Stress disturbs many homeostatic functions, including reproduction. While previous studies have extensively examined the role of physical, psychosocial, and immunological stressors on reproduction, to date, the mechanisms remain unknown. Stress impacts multiple levels of the hypothalamic-pituitary-gonadal (HPG) axis, decreasing Gnrh expression and basal gonadotropin (luteinizing hormone) secretion. Recent advances in the field have allowed for an ultra-sensitive LH assay that will be used in the proposed Aims to examine changes in LH pulses induced by stress. The proposed Aims will examine if upstream neuroendocrine peptides regulate the reproductive axis during stress. Two neuropeptides of interest are RFRP-3 and kisspeptin. RFRP-3 is an inhibitory neuropeptide that inhibits production of the HPG axis via a central inhibition of GnRH neurons and thus decreased LH levels. By contrast, kisspeptin is a stimulatory neuropeptide that functions as the pulse generator to increase GnRH output. Together, RFRP-3 and kisspeptin are important regulators of hypothalamic GnRH neurons and may be potential targets during stress. To determine if RFRP-3 and kisspeptin regulate reproduction during stress, it is necessary to examine both males and females. The stress response is highly sexually dimorphic, with females being more sensitive than males. To date, there are no studies that examine sex differences in stress and reproduction. Therefore, the objective of this project is to examine the role of restraint stress in mediating reproduction, namely through RFRP-3 and kisspeptin neurons and LH pulsatility, in both males and females.

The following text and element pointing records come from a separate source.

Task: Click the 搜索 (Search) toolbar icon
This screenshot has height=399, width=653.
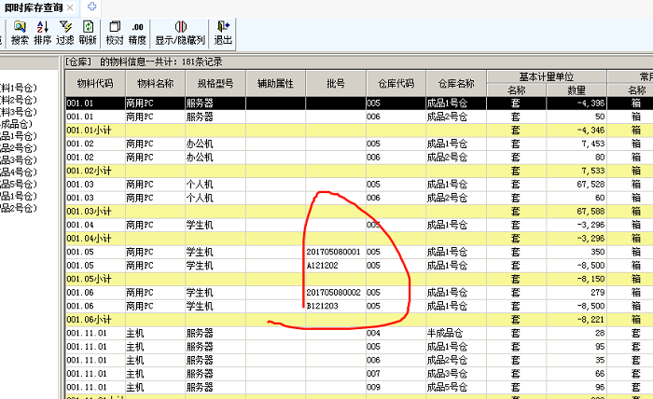Action: pos(20,33)
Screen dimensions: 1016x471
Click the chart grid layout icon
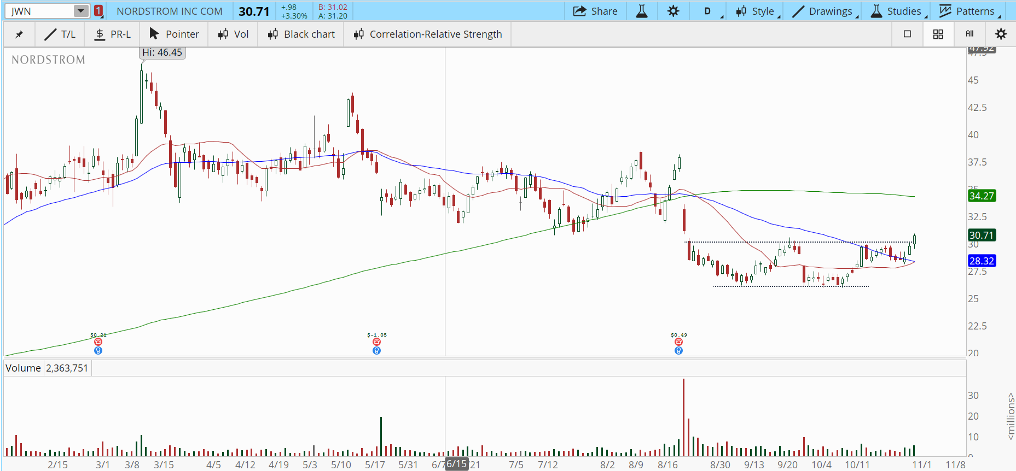(x=938, y=34)
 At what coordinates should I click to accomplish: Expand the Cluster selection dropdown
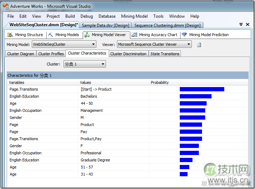103,64
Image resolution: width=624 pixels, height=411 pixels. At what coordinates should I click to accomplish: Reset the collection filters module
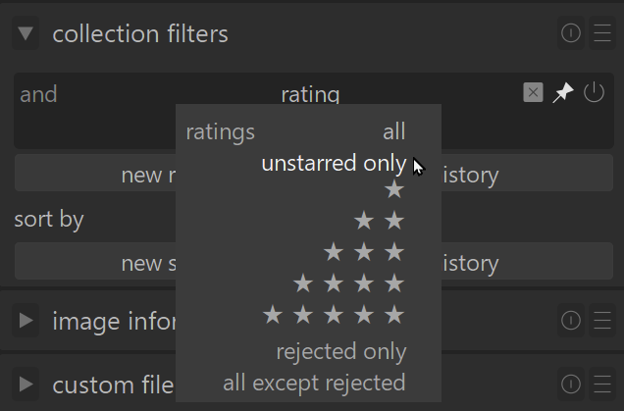[571, 34]

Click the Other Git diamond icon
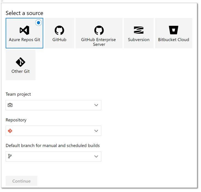(20, 62)
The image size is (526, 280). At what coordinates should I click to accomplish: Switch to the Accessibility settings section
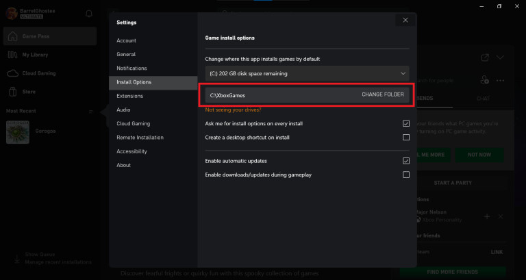coord(132,151)
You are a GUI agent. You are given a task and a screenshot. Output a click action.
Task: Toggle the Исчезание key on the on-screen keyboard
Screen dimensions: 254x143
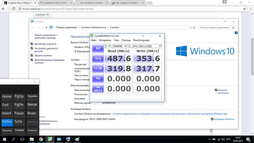32,130
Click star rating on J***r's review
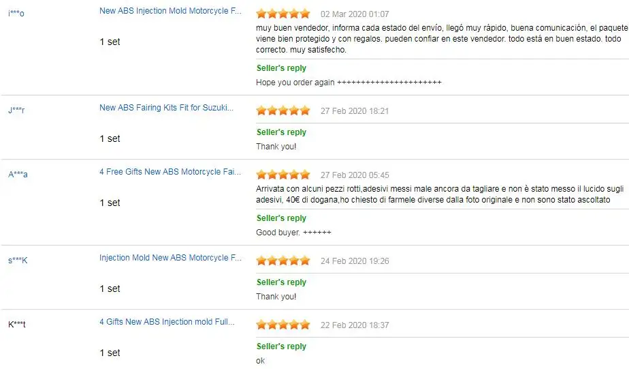The height and width of the screenshot is (369, 629). pyautogui.click(x=283, y=110)
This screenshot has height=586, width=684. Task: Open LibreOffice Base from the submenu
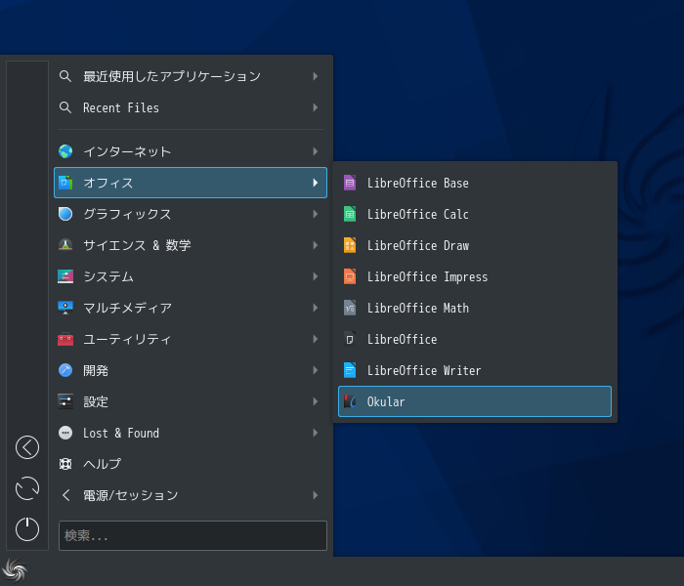pos(475,184)
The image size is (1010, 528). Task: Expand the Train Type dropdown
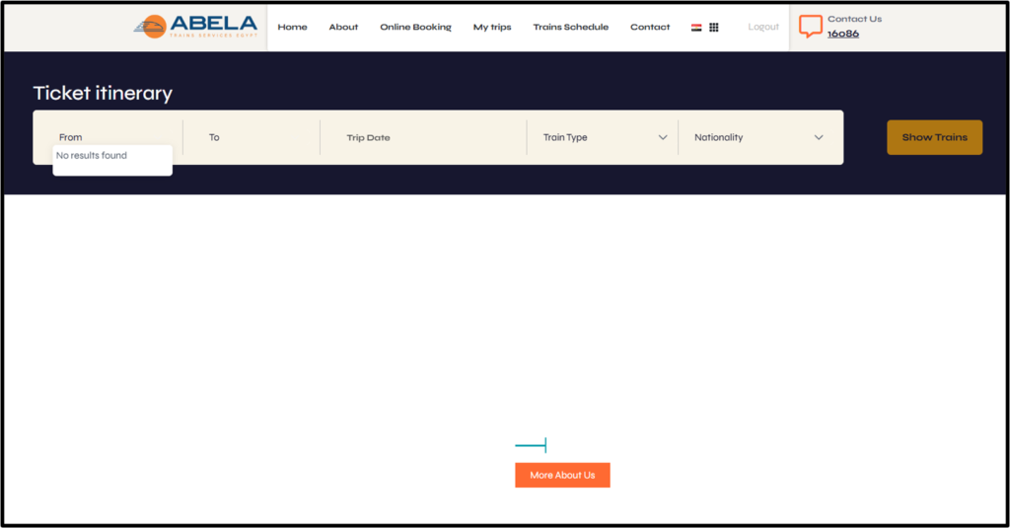(x=604, y=137)
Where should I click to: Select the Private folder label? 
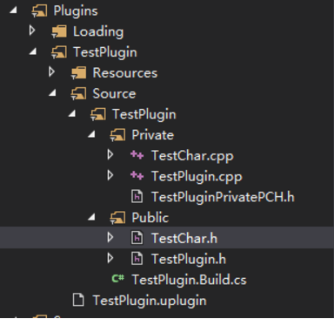(x=153, y=135)
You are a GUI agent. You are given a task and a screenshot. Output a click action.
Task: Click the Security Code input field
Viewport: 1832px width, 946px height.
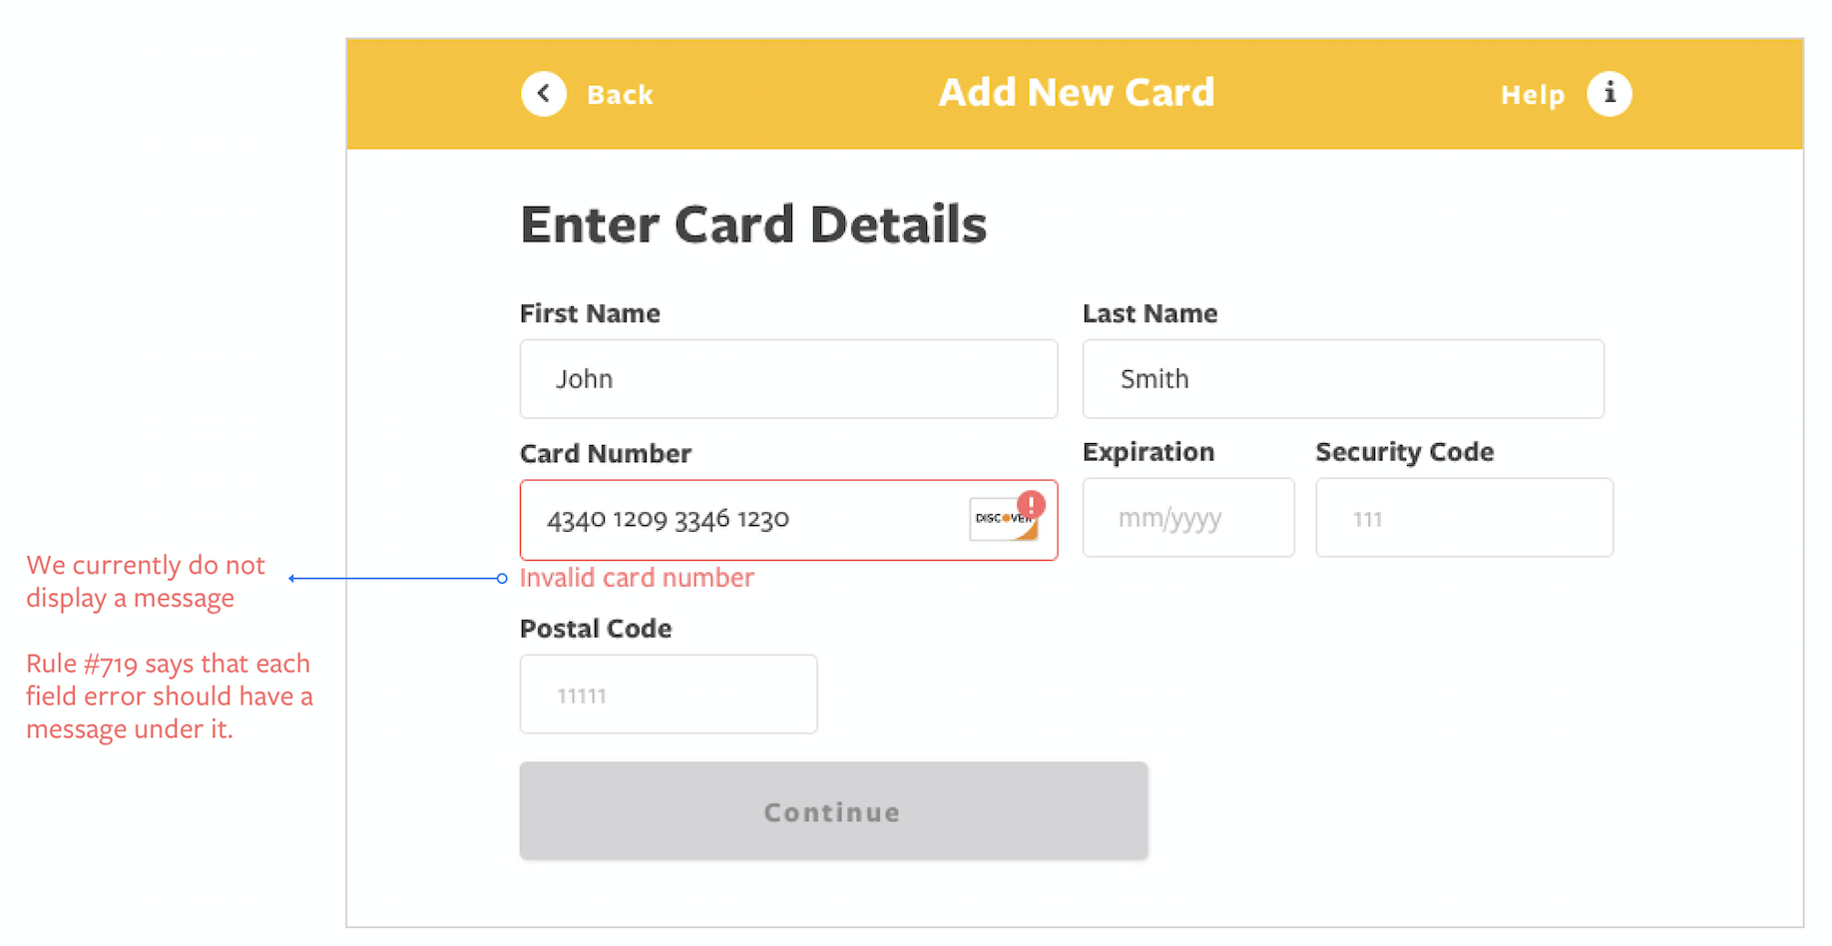tap(1464, 518)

Aim 1 examines if there is a sex difference in the effects of restraint stress on RFRP-3 and kisspeptin neurons and LH pulses.
Aim 2 explores if RFRP-3 neurons are necessary to inhibit reproduction during restraint stress. As previously stated, RFRP-3 neurons are inhibitory to the HPG axis. Thus, this Aim will determine if ablation of an inhibitory signal will be important in mediating stress inhibition of reproduction as well.

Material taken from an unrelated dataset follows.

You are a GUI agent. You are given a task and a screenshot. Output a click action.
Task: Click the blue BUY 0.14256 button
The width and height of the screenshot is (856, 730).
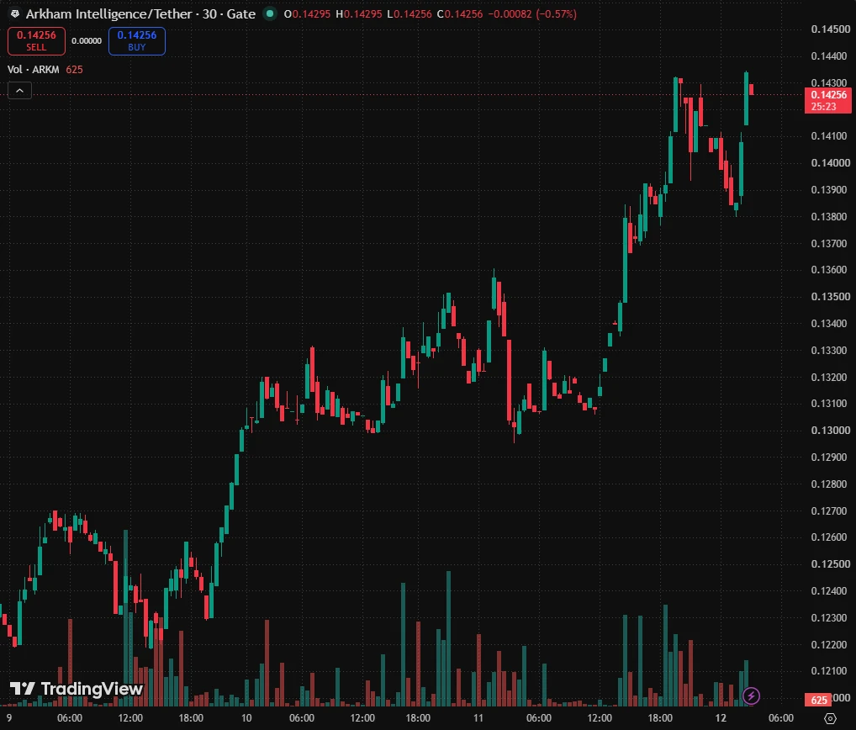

Aim 3 will identify if stress functions through glucocorticoid receptor (GR) localized on RFRP-3 or kisspeptin neurons.
This Aim will provide a potential mechanism if selective ablation of GR on RFRP-3 or kisspeptin neurons abolishes the inhibition of reproduction by stress. The crosstalk of stress and reproduction is critical in identifying mechanisms of reproductive problems associated with stress including metabolic disease (obesity, anorexia nervosa), infertility during in vitro fertilization treatment, and additional reproductive problems such as hypogonadotropic hypogonadism and polycystic ovarian syndrome. Furthermore, identifying if sex differences exist in stress-induced inhibition of reproduction is critical to future experiments as well as treatment options in humans. Overall, this work is critical to understand and improving our understanding of reproductive physiology and its disruption by stress.

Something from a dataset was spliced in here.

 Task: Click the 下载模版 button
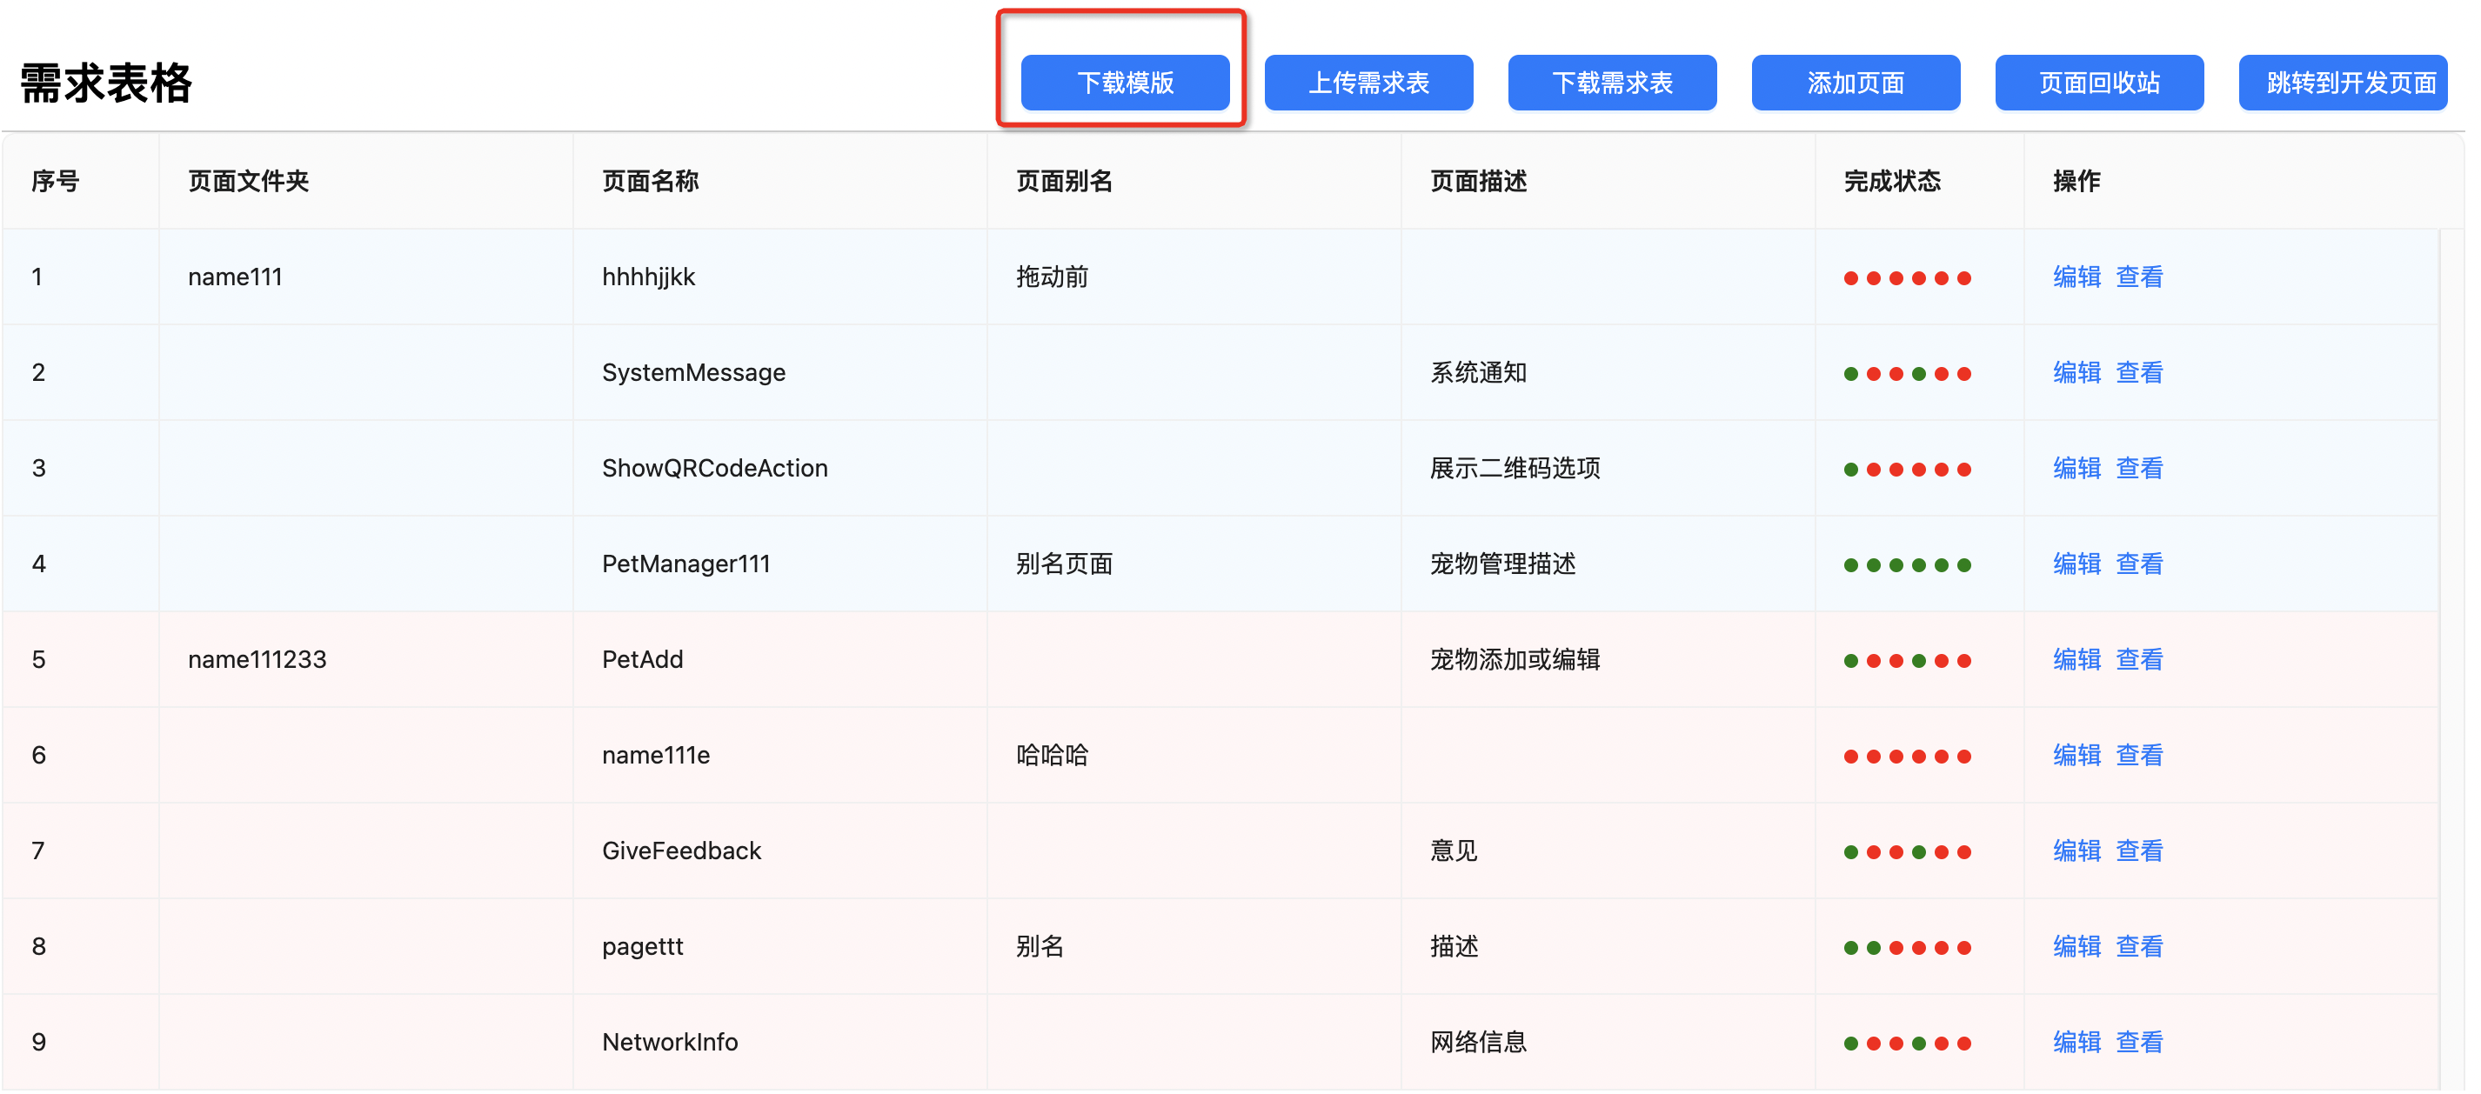pos(1124,83)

It is well appreciated that stress inhibits reproduction through the hypothalamic pituitary gonadal (HPG) axis, including actions in the brain, though the molecular and physiological mechanisms underlying this inhibition are largely unknown. This proposal will examine the role of RFRP-3 and kisspeptin neurons, which regulate gonadotropin releasing hormone (GnRH) neurons, in mediating the effects of psychosocial stress on reproduction in both sexes. This work may provide important novel information relevant to treatments of infertility, anovulation, amenorrhea, and idiopathic hypogonadotropic hypogonadism, in addition to offering new insight into the interplay between stress and reproductive function.